[TO DO]
In the lines from the one holding "Remove the Vietnam country tag" through the one holding "(x=92, y=408)", inclusive, change "date range" to "time period" and write those lines out again with nothing else altered.

[Part of a data file]
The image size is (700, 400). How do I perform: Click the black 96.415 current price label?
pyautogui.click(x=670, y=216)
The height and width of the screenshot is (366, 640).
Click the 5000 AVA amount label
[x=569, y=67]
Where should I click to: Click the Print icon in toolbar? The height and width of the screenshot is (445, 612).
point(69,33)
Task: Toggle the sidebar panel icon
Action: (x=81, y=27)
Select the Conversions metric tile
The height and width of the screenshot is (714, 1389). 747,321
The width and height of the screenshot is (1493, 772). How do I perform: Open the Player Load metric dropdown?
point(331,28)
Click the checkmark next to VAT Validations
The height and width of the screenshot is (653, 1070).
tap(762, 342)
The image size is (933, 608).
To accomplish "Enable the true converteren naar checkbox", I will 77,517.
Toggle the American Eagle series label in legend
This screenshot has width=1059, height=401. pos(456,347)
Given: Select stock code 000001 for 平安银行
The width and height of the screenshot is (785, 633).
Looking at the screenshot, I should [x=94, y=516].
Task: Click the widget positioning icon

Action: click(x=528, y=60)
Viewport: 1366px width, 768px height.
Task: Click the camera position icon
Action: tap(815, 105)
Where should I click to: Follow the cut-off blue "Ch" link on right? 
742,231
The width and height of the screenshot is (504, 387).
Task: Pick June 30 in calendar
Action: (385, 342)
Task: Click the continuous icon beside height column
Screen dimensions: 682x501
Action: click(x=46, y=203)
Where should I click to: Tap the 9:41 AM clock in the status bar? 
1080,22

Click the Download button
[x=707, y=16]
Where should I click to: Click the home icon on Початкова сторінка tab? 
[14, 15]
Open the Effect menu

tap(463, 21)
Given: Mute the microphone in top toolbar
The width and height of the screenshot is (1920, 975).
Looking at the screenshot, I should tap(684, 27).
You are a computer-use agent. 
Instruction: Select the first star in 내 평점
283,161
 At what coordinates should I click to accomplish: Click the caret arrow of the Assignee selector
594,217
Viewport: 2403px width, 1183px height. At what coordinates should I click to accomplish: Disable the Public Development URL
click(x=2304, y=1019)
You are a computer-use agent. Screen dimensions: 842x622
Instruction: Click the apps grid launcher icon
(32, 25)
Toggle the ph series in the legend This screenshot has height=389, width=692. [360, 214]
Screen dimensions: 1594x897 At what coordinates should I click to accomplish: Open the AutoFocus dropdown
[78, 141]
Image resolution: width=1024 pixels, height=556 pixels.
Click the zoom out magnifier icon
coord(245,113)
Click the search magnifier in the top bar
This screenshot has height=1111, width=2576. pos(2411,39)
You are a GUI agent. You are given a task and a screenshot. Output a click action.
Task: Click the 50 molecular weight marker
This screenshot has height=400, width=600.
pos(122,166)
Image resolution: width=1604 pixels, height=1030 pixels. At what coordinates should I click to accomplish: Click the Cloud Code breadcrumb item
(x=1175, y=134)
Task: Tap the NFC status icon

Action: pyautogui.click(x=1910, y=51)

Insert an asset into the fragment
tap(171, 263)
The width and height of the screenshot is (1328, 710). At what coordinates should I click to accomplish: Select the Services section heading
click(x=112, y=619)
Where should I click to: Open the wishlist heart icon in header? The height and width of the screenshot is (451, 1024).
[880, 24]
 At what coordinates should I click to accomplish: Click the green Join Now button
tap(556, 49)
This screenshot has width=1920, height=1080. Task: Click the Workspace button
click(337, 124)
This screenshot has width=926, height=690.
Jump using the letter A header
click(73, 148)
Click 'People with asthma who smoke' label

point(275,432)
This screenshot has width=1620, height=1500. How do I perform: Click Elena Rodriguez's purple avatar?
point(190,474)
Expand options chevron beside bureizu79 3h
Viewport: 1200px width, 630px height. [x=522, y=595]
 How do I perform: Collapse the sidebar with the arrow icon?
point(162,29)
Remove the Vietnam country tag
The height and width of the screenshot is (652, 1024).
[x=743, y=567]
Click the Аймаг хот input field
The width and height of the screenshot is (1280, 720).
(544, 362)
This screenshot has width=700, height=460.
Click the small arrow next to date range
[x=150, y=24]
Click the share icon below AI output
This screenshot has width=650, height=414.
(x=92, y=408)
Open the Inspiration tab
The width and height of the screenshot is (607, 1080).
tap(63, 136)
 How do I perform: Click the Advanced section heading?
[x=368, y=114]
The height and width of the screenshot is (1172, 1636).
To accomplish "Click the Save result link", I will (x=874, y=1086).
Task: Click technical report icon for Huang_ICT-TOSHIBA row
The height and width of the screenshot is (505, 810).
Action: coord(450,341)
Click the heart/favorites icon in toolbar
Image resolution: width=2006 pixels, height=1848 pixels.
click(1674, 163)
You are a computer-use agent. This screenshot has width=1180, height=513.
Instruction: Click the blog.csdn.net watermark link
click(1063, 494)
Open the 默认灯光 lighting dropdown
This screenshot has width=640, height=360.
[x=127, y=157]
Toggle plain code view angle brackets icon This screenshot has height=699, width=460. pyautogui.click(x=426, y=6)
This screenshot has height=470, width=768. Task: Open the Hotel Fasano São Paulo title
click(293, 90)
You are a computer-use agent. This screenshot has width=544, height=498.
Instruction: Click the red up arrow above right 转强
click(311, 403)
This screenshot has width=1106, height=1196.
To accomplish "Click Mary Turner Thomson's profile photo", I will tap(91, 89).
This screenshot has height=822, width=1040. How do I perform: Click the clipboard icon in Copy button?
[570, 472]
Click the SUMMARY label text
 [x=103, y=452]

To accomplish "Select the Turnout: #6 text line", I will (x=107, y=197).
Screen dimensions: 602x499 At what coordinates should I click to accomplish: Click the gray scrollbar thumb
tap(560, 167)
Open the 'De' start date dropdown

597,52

[FULL RESPONSE]
Remove the Vietnam country tag
The height and width of the screenshot is (652, 1024).
[x=743, y=567]
Click the Аймаг хот input field
The width and height of the screenshot is (1280, 720).
(544, 362)
This screenshot has width=700, height=460.
Click the small arrow next to time period
[x=150, y=24]
Click the share icon below AI output
This screenshot has width=650, height=414.
(x=92, y=408)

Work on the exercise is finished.